Right now I’m revising a draft of a young adult novel and finishing up a short story collection that I’ve been “finishing up” for about three years now. With the support of the Regional Arts and Culture Council, I’m also putting together a writing workshop for kids struggling with similar fears as the narrator of The Best Worst Thing. I’ll be working with sixth-graders at three Portland schools this spring.

5. What advice do you have for future applicants?

Same advice I give myself all the time: Be kind to yourself and try not to take it all too seriously or too personally. As my friend Robyn texted me on one of my doubt-filled days: “Ain’t nobody messing with you but you.” —Grateful Dead

OLF Judge’s Comments

“It’s the night we’re going to get murdered so we’re sleeping on the living room floor.” So begins Kathleen Lane’s enchanting middle grade novel The Best Worst Thing, the story of eleven-year-old Maggie, second of three sisters and two days shy of starting middle school, who uses frequent rituals to deal with her anxiety. Although the story opens with a delightfully funny scene about the girls’ conviction that a murderer is lurking outside the house, we quickly begin to learn that for Maggie, worrying is no laughing matter. As the narrative continues, Lane artfully reveals Maggie’s need to say or do things twice, or to make sure things around her exist in even numbers rather than odd.
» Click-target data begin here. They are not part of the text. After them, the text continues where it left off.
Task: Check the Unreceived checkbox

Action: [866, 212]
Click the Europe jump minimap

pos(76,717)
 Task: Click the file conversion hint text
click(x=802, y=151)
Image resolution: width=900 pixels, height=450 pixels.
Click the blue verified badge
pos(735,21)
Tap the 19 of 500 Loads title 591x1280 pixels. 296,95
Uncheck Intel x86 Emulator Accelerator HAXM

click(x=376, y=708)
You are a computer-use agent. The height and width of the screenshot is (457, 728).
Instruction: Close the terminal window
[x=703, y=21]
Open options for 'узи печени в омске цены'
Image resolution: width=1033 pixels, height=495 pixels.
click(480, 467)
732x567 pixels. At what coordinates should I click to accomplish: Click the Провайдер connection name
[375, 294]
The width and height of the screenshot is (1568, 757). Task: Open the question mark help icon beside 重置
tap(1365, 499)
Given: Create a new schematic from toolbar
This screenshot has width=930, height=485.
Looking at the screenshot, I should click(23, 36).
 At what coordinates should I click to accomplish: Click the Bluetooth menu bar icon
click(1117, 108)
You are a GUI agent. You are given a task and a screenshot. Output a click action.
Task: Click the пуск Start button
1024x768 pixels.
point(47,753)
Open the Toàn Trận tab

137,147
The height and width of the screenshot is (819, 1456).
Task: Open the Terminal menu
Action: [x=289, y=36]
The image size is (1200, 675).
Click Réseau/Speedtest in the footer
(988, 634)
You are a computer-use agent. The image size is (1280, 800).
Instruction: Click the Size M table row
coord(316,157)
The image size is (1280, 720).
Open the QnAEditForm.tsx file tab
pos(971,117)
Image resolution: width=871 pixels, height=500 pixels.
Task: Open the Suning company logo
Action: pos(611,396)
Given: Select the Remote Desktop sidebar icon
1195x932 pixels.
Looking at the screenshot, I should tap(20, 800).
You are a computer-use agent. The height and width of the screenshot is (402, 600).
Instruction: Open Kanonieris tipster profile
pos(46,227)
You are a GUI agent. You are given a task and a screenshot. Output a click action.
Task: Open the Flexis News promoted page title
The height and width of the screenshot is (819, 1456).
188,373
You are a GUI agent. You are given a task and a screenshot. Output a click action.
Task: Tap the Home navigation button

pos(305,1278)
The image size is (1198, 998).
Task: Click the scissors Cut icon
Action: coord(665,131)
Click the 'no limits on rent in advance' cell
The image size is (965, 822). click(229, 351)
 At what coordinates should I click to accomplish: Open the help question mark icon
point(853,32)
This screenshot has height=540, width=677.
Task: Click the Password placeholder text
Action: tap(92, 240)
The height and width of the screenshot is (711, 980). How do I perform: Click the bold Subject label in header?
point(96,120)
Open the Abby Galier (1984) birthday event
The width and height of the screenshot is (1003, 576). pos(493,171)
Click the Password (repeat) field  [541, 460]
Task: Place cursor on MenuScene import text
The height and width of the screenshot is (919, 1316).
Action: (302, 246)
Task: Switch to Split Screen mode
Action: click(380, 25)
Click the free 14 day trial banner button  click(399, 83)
Using Maggie’s direct and engaging first-person narration, Lane depicts a sensitive, endearing main character who wins our hearts as we accompany her through a world that presents her with extra, unseen challenges that her family cannot always understand. Lane has a gift for natural-sounding dialogue in both her adult and child characters, and for blending humor and emotion throughout her scenes. Anxiety-prone young readers will no doubt find much to identify with in Maggie, but so will other readers as they recognize and admire her determination to make her way forward despite her many fears.

—Andrea Hairston, YA judge

Excerpt from current work:

from The Best Worst Thing:

Sometimes, in the dark, when we’re in our beds, after she’s done praying and before she falls asleep, I can whisper Tana and she won’t yell What! She’ll whisper it back, quiet like me, and I can ask her the things I want to know. About being older. About all the things she does now instead of the things she used to do. Like why she likes sitting on her bed more than playing in the yard and why she doesn’t ever wear dresses anymore and why she paints her nails green and black instead of pink—and how could she just get rid of her entire horse collection? Mostly she says she doesn’t know why, but one time she said it was just part of getting older. It’s not like you change, she said. Inside. You’re still the same person inside.

In the dark I saw a littler Tana inside of bigger Tana, like the wooden doll at Grandma’s house with the littler and littler dolls inside. I saw Tana who used to play Squirrel with us, Tana who played Pet Store and Dance Teacher and Lewis and Clark. I saw Tana the mama cat who purred in our baby kitten ears.

Sometimes I think about all the little me’s inside of me. The me who used to put stickers on my face (even on my eyelids!), the me who kept a hurt slug in a box and cried so hard when he died. Me who was scared of Teletubbies. And sometimes I wonder when the me I am right now will get covered up by a bigger me, and I wonder who the bigger me will be.